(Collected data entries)
··········

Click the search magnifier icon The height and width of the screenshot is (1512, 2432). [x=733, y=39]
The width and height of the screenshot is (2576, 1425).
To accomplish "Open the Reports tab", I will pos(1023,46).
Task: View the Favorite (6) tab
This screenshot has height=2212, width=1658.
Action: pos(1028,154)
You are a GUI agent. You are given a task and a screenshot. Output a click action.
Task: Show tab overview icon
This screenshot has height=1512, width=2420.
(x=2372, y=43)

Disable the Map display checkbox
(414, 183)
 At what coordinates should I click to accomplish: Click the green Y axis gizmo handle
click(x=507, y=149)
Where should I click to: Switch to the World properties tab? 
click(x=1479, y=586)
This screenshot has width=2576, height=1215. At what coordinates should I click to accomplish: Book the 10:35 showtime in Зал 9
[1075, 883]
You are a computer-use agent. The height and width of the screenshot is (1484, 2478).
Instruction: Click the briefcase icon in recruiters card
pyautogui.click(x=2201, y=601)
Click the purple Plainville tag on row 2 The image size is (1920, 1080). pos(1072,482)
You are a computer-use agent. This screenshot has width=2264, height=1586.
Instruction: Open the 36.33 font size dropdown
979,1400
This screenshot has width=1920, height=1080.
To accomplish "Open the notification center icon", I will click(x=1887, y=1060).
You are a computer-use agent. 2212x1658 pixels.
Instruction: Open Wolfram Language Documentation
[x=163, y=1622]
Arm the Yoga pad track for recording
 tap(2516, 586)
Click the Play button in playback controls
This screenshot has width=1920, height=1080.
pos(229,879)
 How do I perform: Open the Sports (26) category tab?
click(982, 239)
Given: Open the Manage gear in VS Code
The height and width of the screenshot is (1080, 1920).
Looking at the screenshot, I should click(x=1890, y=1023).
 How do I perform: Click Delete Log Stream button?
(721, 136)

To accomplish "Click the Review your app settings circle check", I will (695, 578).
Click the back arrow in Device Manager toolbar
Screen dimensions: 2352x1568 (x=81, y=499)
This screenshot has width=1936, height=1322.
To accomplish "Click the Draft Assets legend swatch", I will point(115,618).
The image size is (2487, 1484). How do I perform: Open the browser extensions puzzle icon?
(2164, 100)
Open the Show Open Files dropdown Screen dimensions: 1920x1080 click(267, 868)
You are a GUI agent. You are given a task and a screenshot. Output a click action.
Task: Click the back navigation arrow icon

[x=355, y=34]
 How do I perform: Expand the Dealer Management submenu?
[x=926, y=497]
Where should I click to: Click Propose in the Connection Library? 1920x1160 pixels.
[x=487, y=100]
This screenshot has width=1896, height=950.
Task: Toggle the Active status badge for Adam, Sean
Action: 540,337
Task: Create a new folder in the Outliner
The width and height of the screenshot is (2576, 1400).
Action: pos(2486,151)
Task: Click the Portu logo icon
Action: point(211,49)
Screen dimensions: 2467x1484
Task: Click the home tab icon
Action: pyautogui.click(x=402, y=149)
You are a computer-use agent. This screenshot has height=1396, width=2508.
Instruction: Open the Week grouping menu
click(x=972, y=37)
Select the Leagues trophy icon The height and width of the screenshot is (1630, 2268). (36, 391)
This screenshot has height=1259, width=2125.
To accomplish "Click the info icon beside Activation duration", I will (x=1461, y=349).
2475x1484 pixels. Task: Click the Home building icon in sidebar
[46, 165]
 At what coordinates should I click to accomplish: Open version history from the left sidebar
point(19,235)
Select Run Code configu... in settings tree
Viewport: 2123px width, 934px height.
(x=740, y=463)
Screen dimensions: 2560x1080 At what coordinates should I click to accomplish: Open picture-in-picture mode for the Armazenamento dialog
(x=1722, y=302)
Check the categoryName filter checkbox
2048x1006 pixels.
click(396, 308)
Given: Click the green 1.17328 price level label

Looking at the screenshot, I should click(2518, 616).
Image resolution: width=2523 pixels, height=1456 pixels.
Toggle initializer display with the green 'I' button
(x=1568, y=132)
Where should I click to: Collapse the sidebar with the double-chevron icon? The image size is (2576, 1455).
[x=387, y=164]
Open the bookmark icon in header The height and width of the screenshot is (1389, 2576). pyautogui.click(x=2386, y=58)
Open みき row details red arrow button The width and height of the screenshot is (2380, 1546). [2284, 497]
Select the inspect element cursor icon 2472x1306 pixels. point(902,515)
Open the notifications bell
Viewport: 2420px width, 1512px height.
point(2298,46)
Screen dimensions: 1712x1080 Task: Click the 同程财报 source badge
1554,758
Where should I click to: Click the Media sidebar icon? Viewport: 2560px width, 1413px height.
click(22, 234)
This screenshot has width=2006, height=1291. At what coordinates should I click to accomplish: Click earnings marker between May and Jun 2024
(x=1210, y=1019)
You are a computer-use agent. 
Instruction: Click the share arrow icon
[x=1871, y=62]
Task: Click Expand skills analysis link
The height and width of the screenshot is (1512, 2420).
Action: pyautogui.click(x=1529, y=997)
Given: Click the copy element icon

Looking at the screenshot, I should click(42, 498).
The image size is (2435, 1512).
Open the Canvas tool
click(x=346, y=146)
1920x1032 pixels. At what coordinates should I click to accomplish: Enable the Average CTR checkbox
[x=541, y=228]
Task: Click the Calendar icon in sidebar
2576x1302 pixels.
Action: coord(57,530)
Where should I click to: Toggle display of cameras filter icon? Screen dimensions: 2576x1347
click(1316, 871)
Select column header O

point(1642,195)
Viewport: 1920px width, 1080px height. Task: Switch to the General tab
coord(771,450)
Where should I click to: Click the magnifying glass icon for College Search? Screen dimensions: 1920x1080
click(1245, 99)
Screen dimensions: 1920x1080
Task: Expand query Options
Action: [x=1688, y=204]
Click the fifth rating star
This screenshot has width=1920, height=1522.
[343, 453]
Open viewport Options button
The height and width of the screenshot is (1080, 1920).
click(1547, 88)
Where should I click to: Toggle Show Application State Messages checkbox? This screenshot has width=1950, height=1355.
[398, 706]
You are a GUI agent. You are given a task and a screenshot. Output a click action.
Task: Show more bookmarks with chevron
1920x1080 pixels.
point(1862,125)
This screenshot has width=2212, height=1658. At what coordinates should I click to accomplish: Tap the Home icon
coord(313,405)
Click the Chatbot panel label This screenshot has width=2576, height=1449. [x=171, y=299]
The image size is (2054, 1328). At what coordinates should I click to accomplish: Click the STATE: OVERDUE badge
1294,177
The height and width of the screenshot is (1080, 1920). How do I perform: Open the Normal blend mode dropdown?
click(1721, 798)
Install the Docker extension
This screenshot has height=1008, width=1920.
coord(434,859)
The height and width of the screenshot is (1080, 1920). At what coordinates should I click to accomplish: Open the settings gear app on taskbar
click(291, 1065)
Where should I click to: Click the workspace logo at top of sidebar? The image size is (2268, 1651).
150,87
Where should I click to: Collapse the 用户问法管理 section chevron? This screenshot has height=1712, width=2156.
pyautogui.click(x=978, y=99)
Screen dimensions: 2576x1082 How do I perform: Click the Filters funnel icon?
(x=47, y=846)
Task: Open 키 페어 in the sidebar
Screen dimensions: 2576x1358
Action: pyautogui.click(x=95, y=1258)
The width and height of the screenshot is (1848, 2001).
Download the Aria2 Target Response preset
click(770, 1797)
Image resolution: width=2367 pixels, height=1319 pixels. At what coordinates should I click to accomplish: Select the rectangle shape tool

··········

EXERCISE
All lines above that include the word "resolution" must be copied into the answer.

EXERCISE SOLUTION
Image resolution: width=2523 pixels, height=1456 pixels.
Image resolution: width=2367 pixels, height=1319 pixels. At what coordinates should I click to accomplish: Select the rectangle shape tool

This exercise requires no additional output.